Wednesday 28 December 2016

#nseneneinthetoilet

The woman who cleans the toilets at our workplace started talking about grasshoppers when she saw me. “You see, they are so tasty those flying insects. They taste even better when I fry them, because sometimes these people on the streets even use Vaseline. Ate when I add raw onions, ho! I can even bite my tongue and fingers!”
But because I don't eat grasshoppers, I don't know how they taste.
So I entered the stall, did my business and came out. She was still standing in the position I had left her, leaning on her mop, with a bucketful of water close by.
She continued, “Kale, my children love nsenene. Nga they live for them! Naye, they are so costly!”
“Eh?”
“Yeah, a cup of un-plucked insects costs 5,000 shillings.”
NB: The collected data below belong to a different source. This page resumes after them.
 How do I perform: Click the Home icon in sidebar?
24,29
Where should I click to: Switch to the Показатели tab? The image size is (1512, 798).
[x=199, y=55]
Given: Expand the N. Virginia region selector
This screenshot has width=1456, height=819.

As I washed my hands, I felt the Good Samaritan in me urging me to complete her children’s evening otherwise this conversation would be repeated on my next visit.
“Kale.” I left, and returned in a few minutes. With enough for two cups of nsenene.
She thanked me profusely, asking God to bless me abundantly.
But this got me thinking. Our conversations, save for two or three, always happen in the washrooms. She is either cleaning the floor, or a toilet, or the sink, mop in hand, or sitting on a sanitary bin. I know she doesn't have her meals here, otherwise. I mean, people do all sorts of things in these places. Like they have no idea that if you find the place clean, then leave it the way you found it. I recently visited the University of Rhodes in South Africa, and my, my, my, those washrooms looked (please note the word “looked”) and smelt so clean, you could literally live and sleep in there.
There are jobs which society considers undesirable. And toilet cleaning falls in this category. In countries like the US, they are referred to in a more polite way.  Janitor. When I was still little, I thought a janitor was like a class monitor. And I wondered why they always carried mops and buckets in films.
Now, these our public toilets in Kampala, the ones which Jenny said should be accessed free of charge. Hmmm… There is that person who used to wake up every morning to the job of sitting at the entrance and collecting the 200, 300 shillings for short and long calls. And people use them as bathrooms as well. Gross. I’m not sure how regularly they are cleaned but their stink pervades the early morning air, so you can imagine. My heart goes out to the people with no other option but to use them.
Then there are the washrooms in the malls. Where you have to pay and are handed scraps of measly-looking toilet paper and warned not to “spoil” the place. And he doesn't put the change in your hand. He drops it in a bucket or on the bench where he is sitting. I mean, what if you didn't wash your hands? Its bad enough to spend the day in a smelly place, but he is not about to contract cholera or dysentry from your spatters.
So, back to my cleaner friend, she loves and values her job. The single mother told me it has sustained her family, her children are in school, they sleep well at night and she has something to do every day, however dirty or unpleasant. To her it matters little about what the odd hours she works, what sights, smells and floating messes she is subjected to as she sits alone in that cold, tiled room she calls her office. And she doesn't mind if anyone asks what she does, she proudly says she cleans toilets for a living.